“Estão tentando me destruir”, diz Lourdes ao denunciar perseguição e registrar ocorrência
A vereadora Lourdes da Assistência Social registrou um boletim de ocorrência na Delegacia de Polícia Civil de Coxim após, segundo ela, ser alvo de ataques nas redes sociais e da disseminação de informações falsas envolvendo sua atuação profissional e seu mandato parlamentar.
De acordo com a vereadora, as publicações e comentários se intensificaram após a repercussão de uma matéria divulgada por um veículo de comunicação local, relacionada a uma decisão do Tribunal de Justiça de Mato Grosso do Sul (TJMS) que determinou ao Hospital Regional Álvaro Fontoura a nomeação de um assistente social aprovado em concurso público.
Defesa diz que decisão judicial trata de procedimento administrativo
Em nota, a defesa da parlamentar afirma que a decisão judicial trata de uma medida administrativa relacionada à obrigação do hospital em organizar seu quadro de servidores, e que isso não representaria punição ou reconhecimento de irregularidade por parte da vereadora.
A vereadora também contesta a interpretação de que estaria “ocupando a vaga” de um concursado e afirma que sua situação funcional não seria diferente de outros profissionais contratados.
Oitiva na Câmara é citada pela defesa
Ainda segundo a defesa da parlamentar, durante o processo em andamento na Câmara Municipal, o diretor do Hospital Regional, identificado como Advanir, teria declarado em oitiva que a vereadora Lourdes não ocupa especificamente a vaga do assistente social concursado João Vitor Fernandes Anunciação.
Conforme a defesa, o diretor também teria afirmado que a situação funcional da vereadora seria semelhante à de outros profissionais contratados, não havendo, segundo o relato, indicação direta para que ela deixe o cargo por estar “ocupando vaga” de concursado.
A defesa da vereadora também afirmou que o veículo de comunicação citado no boletim de ocorrência estava presente durante a oitiva em que o diretor do Hospital Regional foi ouvido, mas que, mesmo assim, não teria incluído na matéria publicada o trecho em que o diretor afirma que Lourdes não ocupa especificamente a vaga do concursado.
A defesa sustenta que esse ponto não foi devidamente considerado nas discussões públicas que passaram a circular nas redes sociais.
Parlamentar relata ataques à fé e ofensas pessoais
No boletim de ocorrência, Lourdes também relata ter sido alvo de comentários que, segundo ela, ultrapassam críticas políticas e atingem sua fé e sua liberdade religiosa.
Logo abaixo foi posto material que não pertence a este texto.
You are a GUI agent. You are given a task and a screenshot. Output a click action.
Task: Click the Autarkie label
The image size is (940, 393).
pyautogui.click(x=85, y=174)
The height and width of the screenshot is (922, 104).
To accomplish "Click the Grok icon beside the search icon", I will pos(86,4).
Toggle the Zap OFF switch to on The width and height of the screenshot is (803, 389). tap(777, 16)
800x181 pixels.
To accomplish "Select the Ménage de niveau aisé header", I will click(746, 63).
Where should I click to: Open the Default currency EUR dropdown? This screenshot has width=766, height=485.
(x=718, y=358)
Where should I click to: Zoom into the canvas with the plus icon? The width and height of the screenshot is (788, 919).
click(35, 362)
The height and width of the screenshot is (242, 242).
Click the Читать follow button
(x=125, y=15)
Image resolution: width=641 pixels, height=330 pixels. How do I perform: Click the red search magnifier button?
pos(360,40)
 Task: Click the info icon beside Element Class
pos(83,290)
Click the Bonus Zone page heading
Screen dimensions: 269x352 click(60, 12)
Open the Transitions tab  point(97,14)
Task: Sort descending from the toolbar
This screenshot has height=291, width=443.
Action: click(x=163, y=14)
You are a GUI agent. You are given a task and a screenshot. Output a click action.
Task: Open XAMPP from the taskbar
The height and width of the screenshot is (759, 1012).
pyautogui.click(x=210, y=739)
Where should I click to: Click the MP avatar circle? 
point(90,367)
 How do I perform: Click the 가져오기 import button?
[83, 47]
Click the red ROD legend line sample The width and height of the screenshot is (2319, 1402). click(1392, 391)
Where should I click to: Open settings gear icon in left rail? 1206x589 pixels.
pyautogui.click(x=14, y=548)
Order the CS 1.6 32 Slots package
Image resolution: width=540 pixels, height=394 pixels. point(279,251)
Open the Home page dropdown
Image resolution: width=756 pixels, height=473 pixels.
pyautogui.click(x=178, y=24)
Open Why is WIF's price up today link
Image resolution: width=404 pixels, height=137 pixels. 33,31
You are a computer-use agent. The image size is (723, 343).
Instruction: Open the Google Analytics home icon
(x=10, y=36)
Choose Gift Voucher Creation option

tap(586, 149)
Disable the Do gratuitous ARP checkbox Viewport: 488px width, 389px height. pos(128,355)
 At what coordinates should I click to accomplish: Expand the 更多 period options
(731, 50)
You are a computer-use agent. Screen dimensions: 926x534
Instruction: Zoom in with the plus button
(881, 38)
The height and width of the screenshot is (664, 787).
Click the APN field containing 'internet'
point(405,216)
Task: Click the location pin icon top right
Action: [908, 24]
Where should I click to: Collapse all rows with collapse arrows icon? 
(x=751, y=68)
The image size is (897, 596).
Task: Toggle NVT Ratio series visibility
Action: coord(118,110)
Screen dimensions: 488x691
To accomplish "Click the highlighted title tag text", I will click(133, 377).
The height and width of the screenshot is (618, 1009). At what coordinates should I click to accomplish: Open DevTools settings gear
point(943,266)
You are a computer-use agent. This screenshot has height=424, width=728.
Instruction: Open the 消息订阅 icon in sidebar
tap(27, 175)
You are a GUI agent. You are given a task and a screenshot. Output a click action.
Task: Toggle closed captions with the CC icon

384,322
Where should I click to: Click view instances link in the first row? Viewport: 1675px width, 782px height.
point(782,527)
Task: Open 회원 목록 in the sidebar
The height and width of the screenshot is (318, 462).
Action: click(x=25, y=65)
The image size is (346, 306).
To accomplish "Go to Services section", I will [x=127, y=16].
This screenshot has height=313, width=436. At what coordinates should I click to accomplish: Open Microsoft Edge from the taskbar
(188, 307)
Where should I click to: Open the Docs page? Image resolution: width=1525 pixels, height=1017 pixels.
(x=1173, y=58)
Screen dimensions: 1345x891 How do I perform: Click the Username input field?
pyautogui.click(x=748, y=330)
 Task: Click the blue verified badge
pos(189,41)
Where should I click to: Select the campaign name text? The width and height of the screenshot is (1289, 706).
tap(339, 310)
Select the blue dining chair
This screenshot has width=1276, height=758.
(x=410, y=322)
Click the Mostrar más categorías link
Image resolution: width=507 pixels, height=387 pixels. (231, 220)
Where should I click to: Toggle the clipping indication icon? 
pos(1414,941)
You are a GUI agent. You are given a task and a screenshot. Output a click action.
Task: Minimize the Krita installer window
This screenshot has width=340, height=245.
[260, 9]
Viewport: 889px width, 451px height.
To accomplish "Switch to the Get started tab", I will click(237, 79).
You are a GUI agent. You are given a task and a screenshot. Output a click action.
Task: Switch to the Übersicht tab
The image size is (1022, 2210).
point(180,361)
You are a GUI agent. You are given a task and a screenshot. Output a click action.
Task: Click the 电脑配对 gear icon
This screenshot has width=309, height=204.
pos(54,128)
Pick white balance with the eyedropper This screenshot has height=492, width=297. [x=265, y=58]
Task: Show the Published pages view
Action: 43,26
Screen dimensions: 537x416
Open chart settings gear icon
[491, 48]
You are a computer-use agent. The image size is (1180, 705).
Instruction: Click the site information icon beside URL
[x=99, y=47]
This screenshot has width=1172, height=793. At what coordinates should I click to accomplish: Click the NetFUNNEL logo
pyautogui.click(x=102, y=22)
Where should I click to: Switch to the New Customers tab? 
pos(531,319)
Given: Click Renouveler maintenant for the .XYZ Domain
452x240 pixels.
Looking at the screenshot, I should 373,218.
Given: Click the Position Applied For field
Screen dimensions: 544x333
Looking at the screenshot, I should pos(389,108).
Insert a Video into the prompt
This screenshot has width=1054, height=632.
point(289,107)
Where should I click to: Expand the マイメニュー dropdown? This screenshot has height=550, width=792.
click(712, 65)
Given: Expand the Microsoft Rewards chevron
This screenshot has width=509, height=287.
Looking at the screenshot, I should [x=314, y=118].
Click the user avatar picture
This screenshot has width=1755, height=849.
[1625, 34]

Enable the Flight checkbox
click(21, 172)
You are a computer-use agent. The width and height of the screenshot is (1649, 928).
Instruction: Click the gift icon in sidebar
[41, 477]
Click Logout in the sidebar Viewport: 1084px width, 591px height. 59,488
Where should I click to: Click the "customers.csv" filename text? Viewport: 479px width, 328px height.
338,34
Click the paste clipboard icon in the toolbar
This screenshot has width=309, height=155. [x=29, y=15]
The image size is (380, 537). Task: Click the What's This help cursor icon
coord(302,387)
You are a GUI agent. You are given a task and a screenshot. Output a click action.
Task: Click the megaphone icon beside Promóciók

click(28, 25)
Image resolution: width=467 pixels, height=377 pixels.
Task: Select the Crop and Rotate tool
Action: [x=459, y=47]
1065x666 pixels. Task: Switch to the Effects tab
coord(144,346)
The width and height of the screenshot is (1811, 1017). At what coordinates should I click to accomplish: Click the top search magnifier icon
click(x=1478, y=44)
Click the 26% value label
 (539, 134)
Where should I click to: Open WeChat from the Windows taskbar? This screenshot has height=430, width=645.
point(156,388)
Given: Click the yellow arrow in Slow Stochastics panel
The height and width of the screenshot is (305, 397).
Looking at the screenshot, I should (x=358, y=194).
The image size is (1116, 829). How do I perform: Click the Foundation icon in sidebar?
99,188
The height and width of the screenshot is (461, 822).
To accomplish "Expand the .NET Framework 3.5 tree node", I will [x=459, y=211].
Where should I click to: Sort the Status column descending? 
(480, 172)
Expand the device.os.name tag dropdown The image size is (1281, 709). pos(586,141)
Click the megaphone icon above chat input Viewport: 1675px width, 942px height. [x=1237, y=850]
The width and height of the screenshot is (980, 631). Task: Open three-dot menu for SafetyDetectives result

A parlamentar disse que se sentiu ofendida por publicações que ironizam o uso de referências bíblicas em seus discursos.
Além disso, ela afirma que passou a receber ataques pessoais, incluindo xingamentos e termos considerados ofensivos e misóginos.
Polícia deve apurar
Com o registro, o caso deverá ser analisado pela Polícia Civil, que poderá apurar eventual prática de crimes como calúnia, difamação e intolerância religiosa, conforme previsto na legislação.
A vereadora informou que pretende buscar responsabilização dos envolvidos e reforçou que está confiante em esclarecer os fatos. Lourdes também afirmou que acredita estar sendo vítima de perseguição e que não aceitará, segundo ela, tentativas de descredibilizar sua imagem pública.